山背日立を殺したとされるあの老人の姿が、脳裏から離れない。
なぜ日立は殺されたのか……それを知ることが百々楚姫への供養の一環になると思うから。
パーン!
バリバリッ!
激しい雷に、私はまた栞にしがみついた。
「もうやだぁ……」
栞は情けない声を上げる。
その顔がぐしゃっと泣きそうになっていて、妙に可愛かった。
かく言う私も雷は苦手。
お腹の奥がきゅっと縮こまり、全身がビクビクと震える。
「疲れたでしょ、少し休もう。また後で来るよ」
慎哉は立ち上がる。
「こんな雷の中、帰るの?」
栞が、私の代わりに気持ちを言葉にしてくれる。
「車だから平気だよ。……さすがに、僕も眠い」
慎哉は跳ねた前髪を、照れくさそうに掻き上げた。
「ここで寝ていけば?」
口にして少しドキドキした。
ただ傍にいてほしいという、それだけの気持ちなのに。
「ありがとう、気持ちだけ受け取るよ」
慎哉は胸に手を添えて、にっこり笑う。
そして、ひらひらと手を振りながら、静かに部屋を出て行った。
扉が閉まると同時に、雷鳴が私達を襲う。
抱き合った栞と見つめ合う。
そして笑い合う。
「ねぇ、あーちゃん……彼のこと、好きでしょ?」
「え……?」
栞は私の顔を覗き込むようにぐっと近づき、ジーッと見つめてくる。
「ふーん……やっぱりね。

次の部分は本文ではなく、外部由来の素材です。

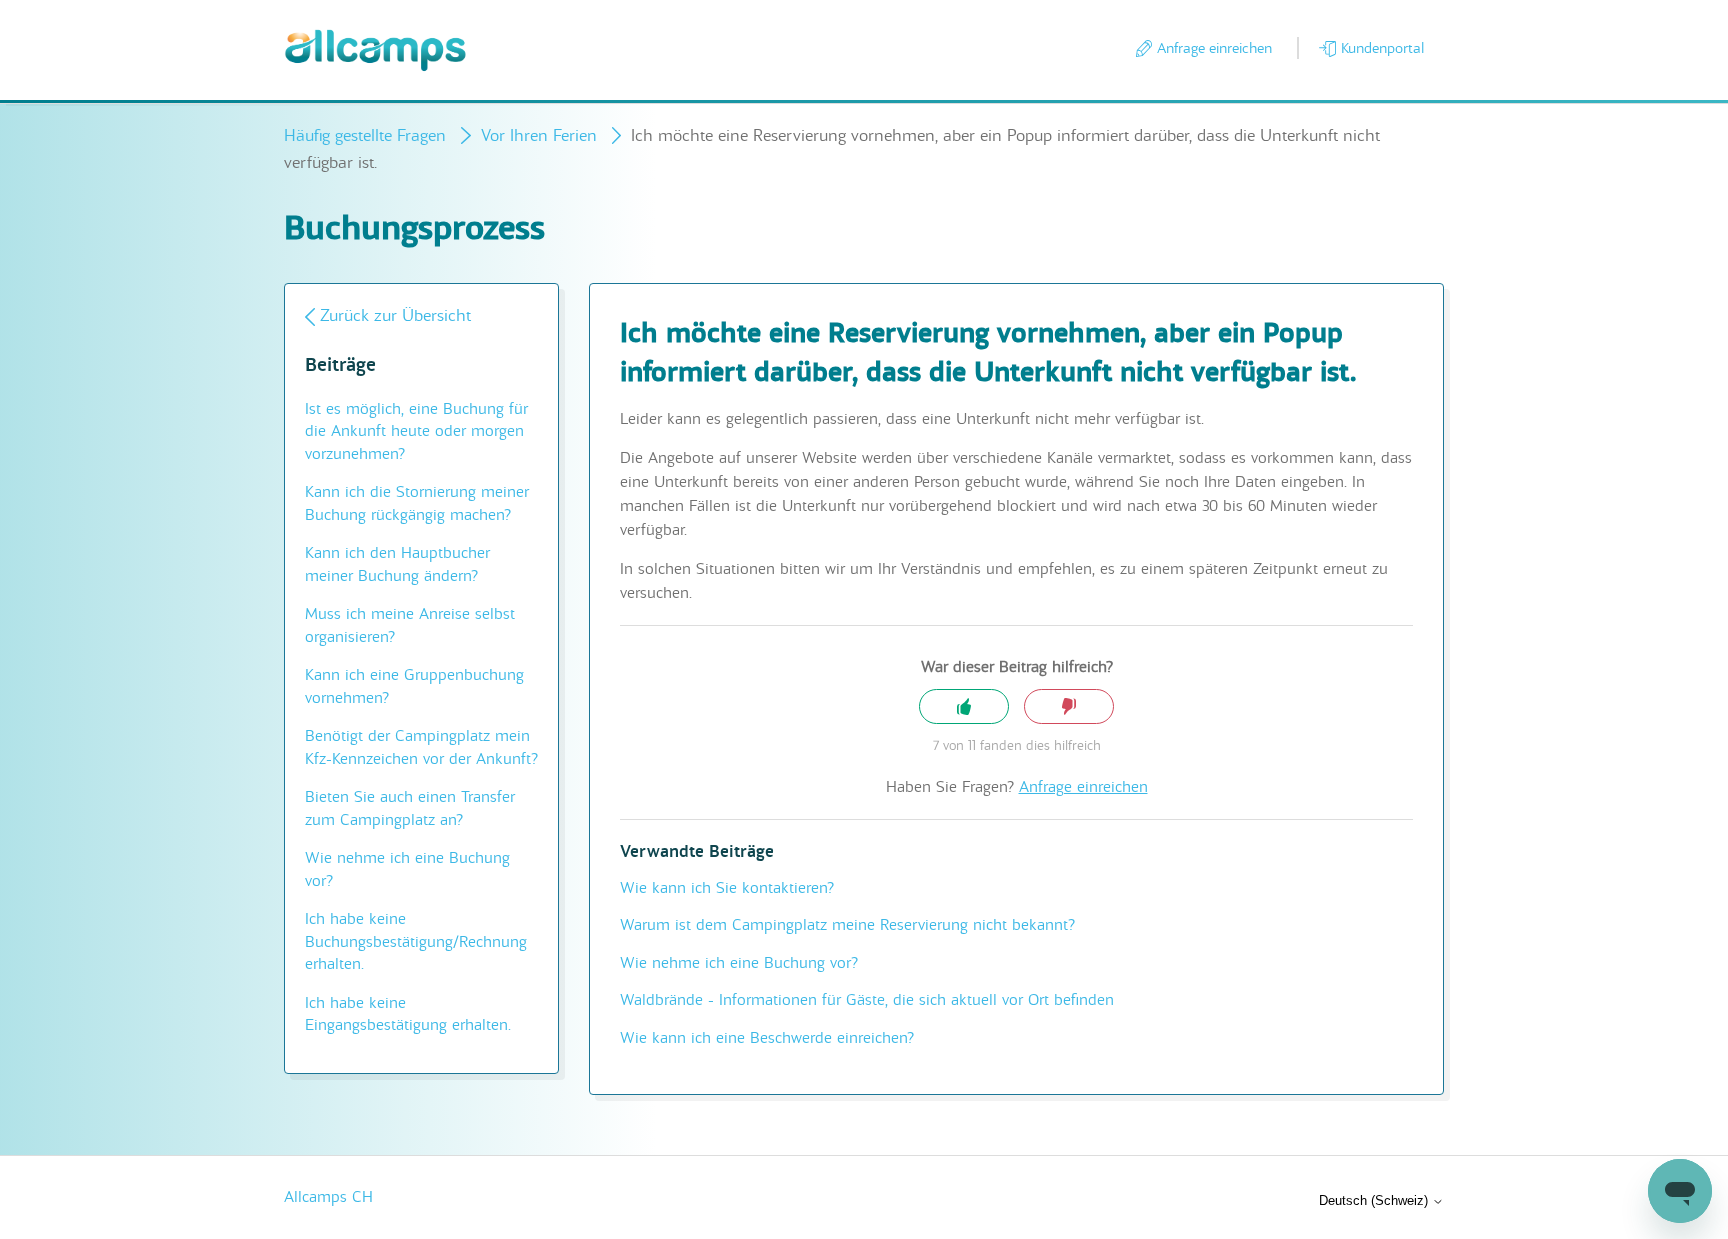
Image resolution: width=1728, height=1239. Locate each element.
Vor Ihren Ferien (539, 135)
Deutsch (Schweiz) (1375, 1200)
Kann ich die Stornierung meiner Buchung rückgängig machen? (417, 503)
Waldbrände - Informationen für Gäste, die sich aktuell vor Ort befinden (867, 1000)
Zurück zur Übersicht (395, 315)
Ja (964, 706)
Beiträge (340, 365)
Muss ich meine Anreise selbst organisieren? (410, 625)
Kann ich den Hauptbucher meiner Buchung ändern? (397, 564)
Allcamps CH (328, 1197)
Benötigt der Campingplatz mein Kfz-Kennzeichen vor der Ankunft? (421, 747)
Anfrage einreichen (1214, 48)
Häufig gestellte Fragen (365, 135)
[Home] (375, 50)
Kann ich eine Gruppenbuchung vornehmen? (414, 686)
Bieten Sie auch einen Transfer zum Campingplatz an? (410, 808)
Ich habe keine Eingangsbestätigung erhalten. (408, 1014)
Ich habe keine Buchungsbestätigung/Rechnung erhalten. (416, 941)
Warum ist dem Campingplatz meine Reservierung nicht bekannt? (847, 925)
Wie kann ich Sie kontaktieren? (727, 888)
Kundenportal (1382, 48)
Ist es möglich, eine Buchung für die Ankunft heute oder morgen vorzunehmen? (416, 431)
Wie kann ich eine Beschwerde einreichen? (767, 1038)
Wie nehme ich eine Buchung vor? (407, 869)
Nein (1069, 706)
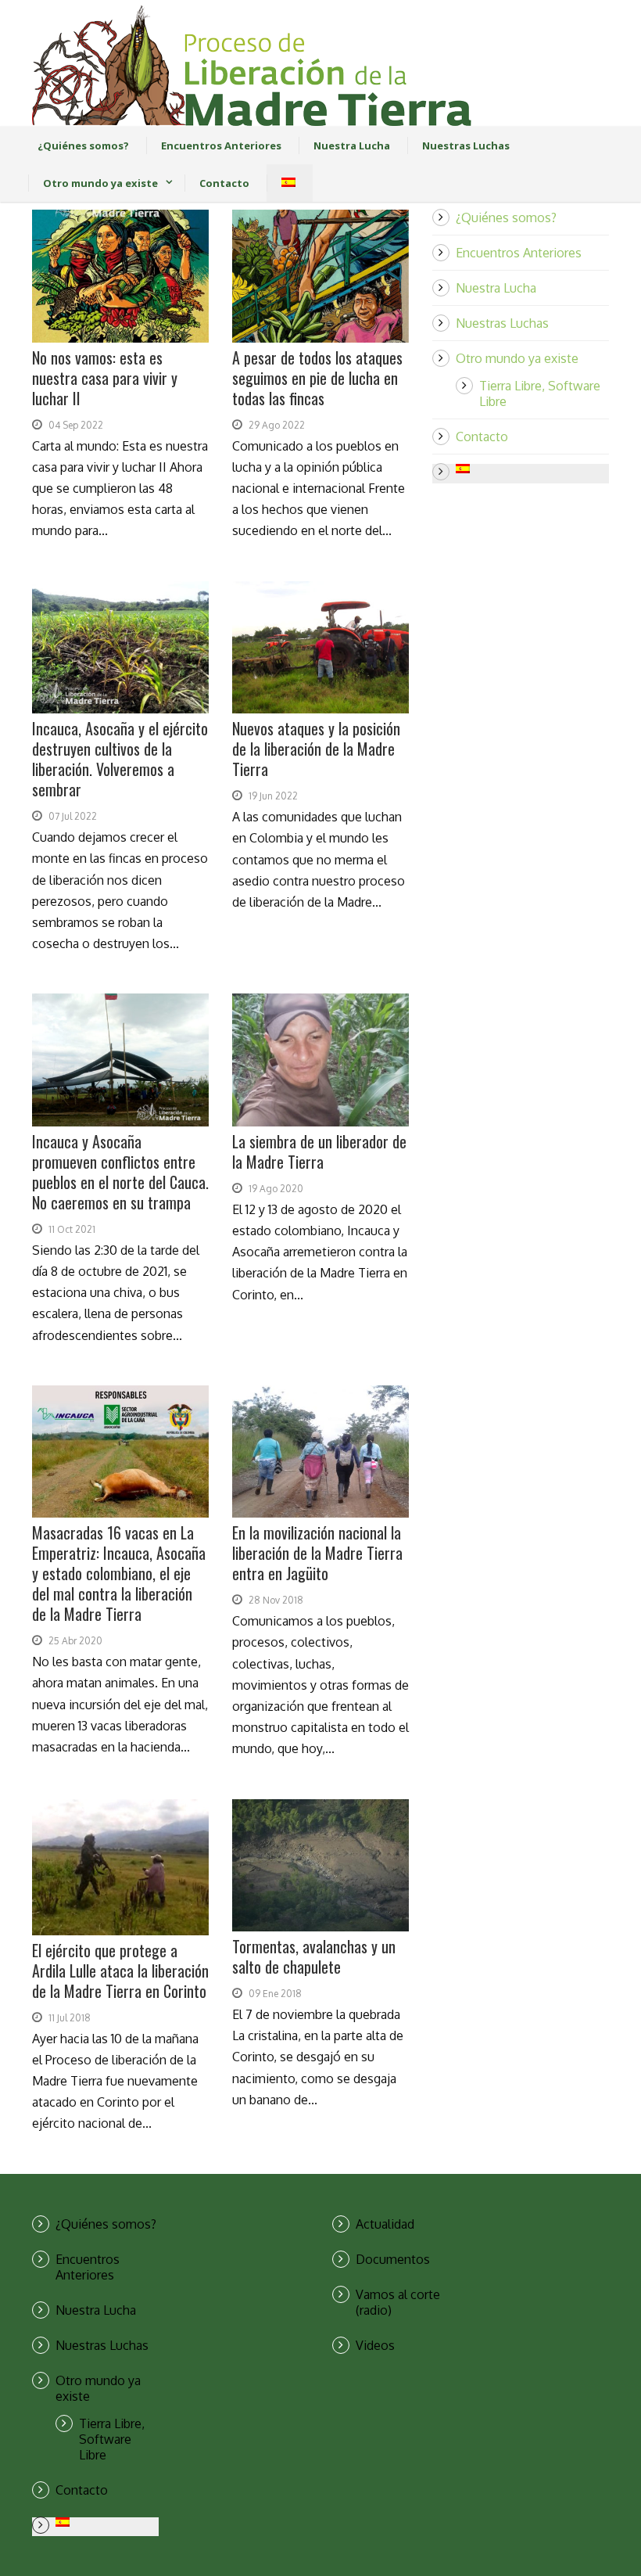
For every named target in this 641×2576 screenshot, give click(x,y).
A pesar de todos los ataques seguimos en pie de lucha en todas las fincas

あーちゃん、分かりやすいもん」
「も、もう……しーちゃん!」
私は頬が熱くなるのを感じながら、ぷいっと横を向いた。
栞はくすくす笑いながら布団に潜り込み、顔だけひょこっと出してこちらを見ていた。
そのおでこをつつくと、栞はさらに目が細くなり楽しそうに、まるで子猫がくすぐられているみたいに、くすくすと喉の奥で笑う。
私は手元のリモコンに手を伸ばし、ぱちん、と部屋の明かりを落とす。
蛍光灯の残光がゆっくりと消えていく。
布団へ潜り込むと、栞が枕に頬を預け、小さな息をついて丸くなっていた。
ぬくもりを分け合うように、私たちは自然と寄り添う。
カーテンの隙間から差し込む稲光が、ぼうっと天井を照らす。
光と影が交互に揺れ、部屋の輪郭が一瞬だけ浮かび上がった。
ドン、ドン!
お腹の底に響くような騒がしい雷太鼓が通りすぎる。
鼓膜がきゅっと縮むような音に、思わず布団の中で身を固くする。
二人きりの空間に雨音だけが残った。
カーテンの向こう、窓を打つ無数の雫が、ぽつぽつ、さあっと途切れることなく降り続いている。
風がときおり唸りを上げて通りすぎるたび、ガラス窓がかすかに鳴った。
肩越しに見える栞の顔は、もう半分眠たげで、まぶたが重そうに揺れていた。
――目が覚めた時、世界がまた静かに始まっていても、私は、この夜の続きを信じていられる気がする。
私はそっと息をつき、その小さな寝息を聞きながら、ゆっくりと目を閉じた。